Image of The Missing Years
Author(s): 
Release Date: 
April 23, 2019
Publisher/Imprint: 
Berkley
Pages: 
384
Reviewed by: 

The Missing Years begins with a Gothic hint that rapidly segues into a suspenseful thriller with a breathless twist of a dénouement.”

When Alisa Calder was seven, her father disappeared and was never seen again. Eventually, her mother remarried, giving Alisa a half-sister and a concerned stepfather.

Twenty-seven years later, Alisa is estranged from her family, and her mother has died, leaving her half-owner of The Manse, an old Scottish house in the middle of nowhere. Alisa would sell the property, but there’s a catch; the other half of The Manse was left to her missing father.

To expedite a sale, she must have her father declared dead, and while she’s hesitant to do so, Alisa is rapidly leaning toward that notion. In the meantime, she’s invited half-sister Carrie, now an actress, to stay with her and commute to Edinburgh where she’s performing in a play.

From the beginning, The Manse is an unsettling place, aside from the memories Alisa has, and with good reason. The first night, she discovers a stranger wondering the halls.

He’s Jami McCue and his excuse for being in The Manse is that he’s looking for his sister.

“Sometimes she comes here. She’s a wee bit different, not a tinnie short of a six-pack but a wee bit away wi’ the fairies. I couldnae find her and I thought she might be here. She has a thing about this place.”

Fiona’s “fascinationz” with The Manse isn’t explained, nor how Jamie got inside. Wandering fey sister excepted, there are other disquieting occurrences—ashtrays filled with cigarette butts that neither Alisa or Carrie have smoked, boxes that have been open and stashed in an attic room, the way animals avoid the garden boundary marked by a stone wall, hostile neighbors, and a newspaper from the day Martin Calder disappeared, marked in red and left on the doorstep.

Other than their curiosity, everyone else is mostly friendly, however, including the fey Fiona who soon becomes Carrie’s close friend, while Alisa and Jamie cultivate a friendship though Jamie obviously would like it to be more. Though Alisa has a significant other in the person of Jonathan Powell, a television journalist for whom she is field producer for the BBC, she finds Ben Rankin, manager of the Kingroissie Hotel, and friend from her childhood more interesting romantically. And there’s Alistair, who seems to take a dislike to Alisa for no other reason than that her name is Calder.

An aura of unease hovers and the disquieting little events of things witnessed only by Alisa and no one else continue.

Alisa can’t be certain whether what is happening is linked to her father’s disappearance or whether her dislike of returning to the Manse is making her imagine danger where none exists. So far no one else has witnessed any of the things she says have happened, but she can’t help thinking that some time very soon, all her questions will be answered, and not in a way she will like.

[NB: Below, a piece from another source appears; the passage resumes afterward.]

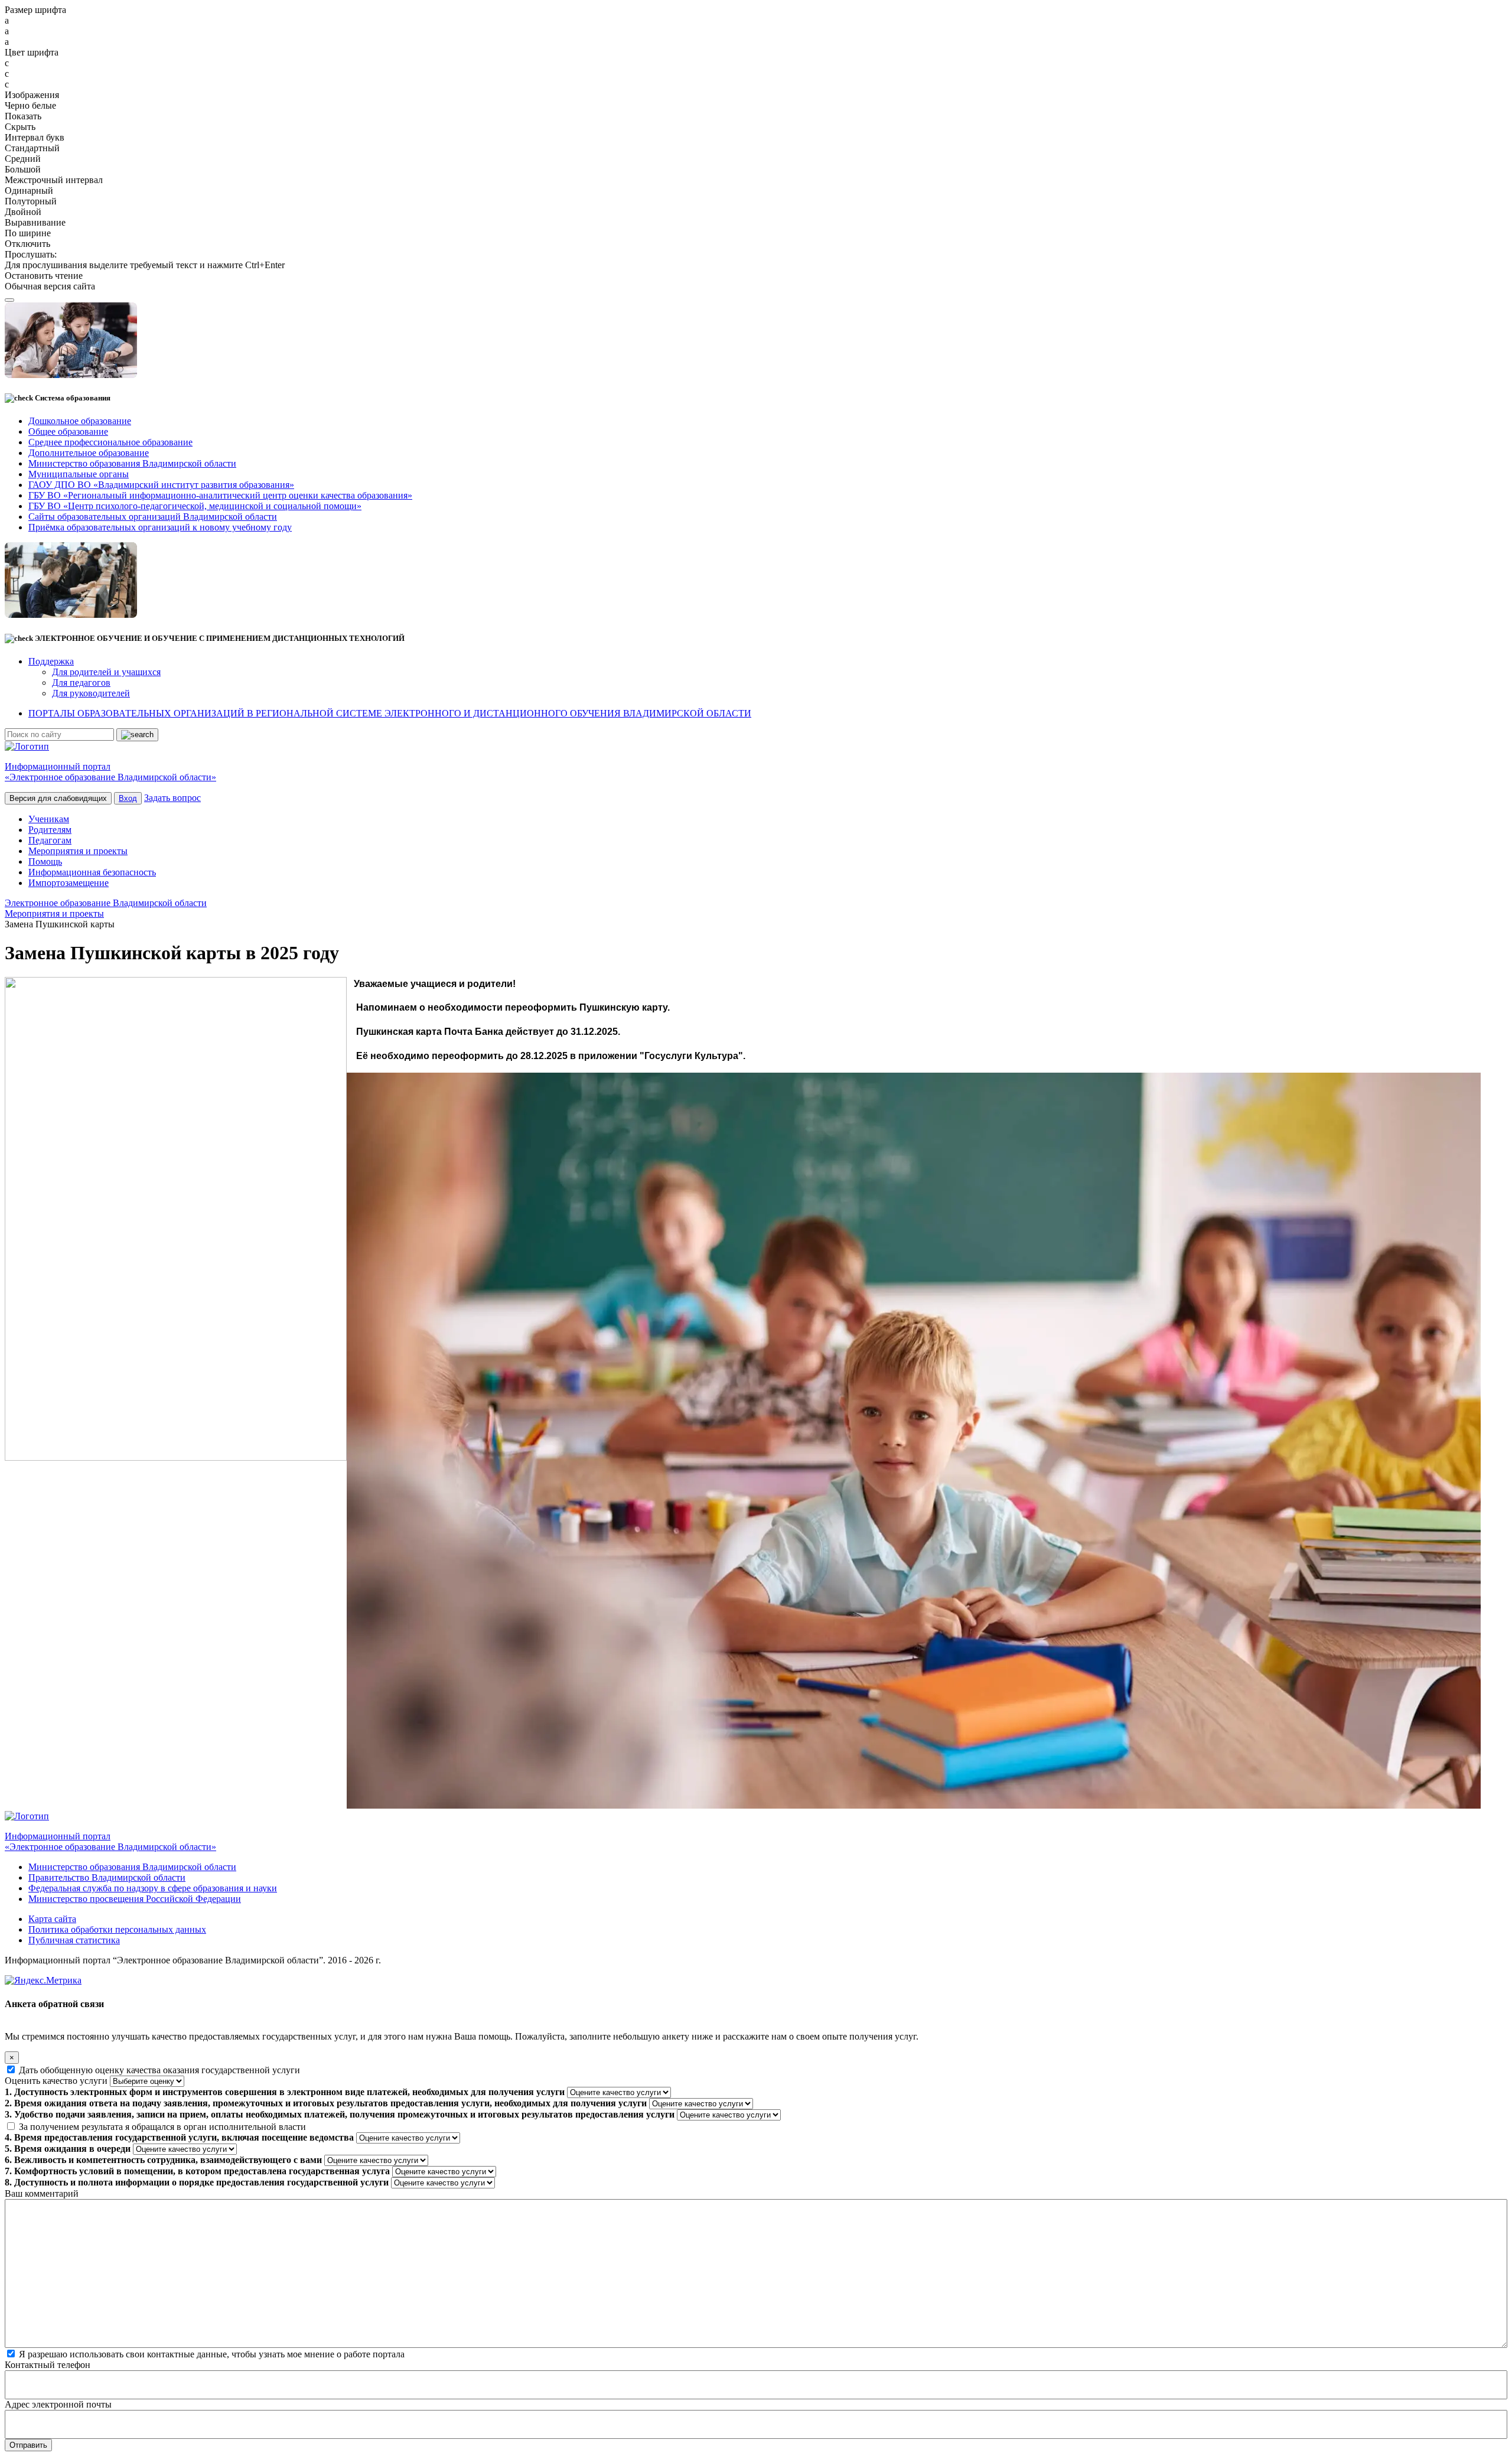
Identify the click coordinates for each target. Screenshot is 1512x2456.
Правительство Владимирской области (106, 1877)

The Missing Years is a slow-starting book that takes a bit to get going but this isn’t necessarily a bad thing, because there’s a great deal of exposition the main character has to reveal to set events in motion. Each action is carefully laid out in a way making the reader anticipate what will happen but when it does, s/he’s startled to discover it doesn’t occur quite as s/he expects.

All the players in the drama from Alisa to Fiona, and even Jonathan, Alisa’s significant other who’s mostly witnessed more or less remotely more or less via the newscasts he reports or in flashbacks, are meticulously characterized so the reader thinks he knows well how each will act—and is then proven cleverly wrong.

Separating the chapter is a bit of fantasizing on Alisa’s part, as she imagines where her missing father is and what he’s now doing. Some are truly heroic and some mundane, but as the climax of the story approaches, they become more realistic, until that final, blunt statement of fact comes crashing in.

There’s only one minor detail with which one might take exception. When Martin Calder’s fate is finally discovered, it’s more or less brushed aside with bare legal amenities. One feels there should have been more done than a mere summoning-up on that matter.

With its growing atmosphere of dread and its moody environs, The Missing Years begins with a Gothic hint that rapidly segues into a suspenseful thriller with a breathless twist of a dénouement.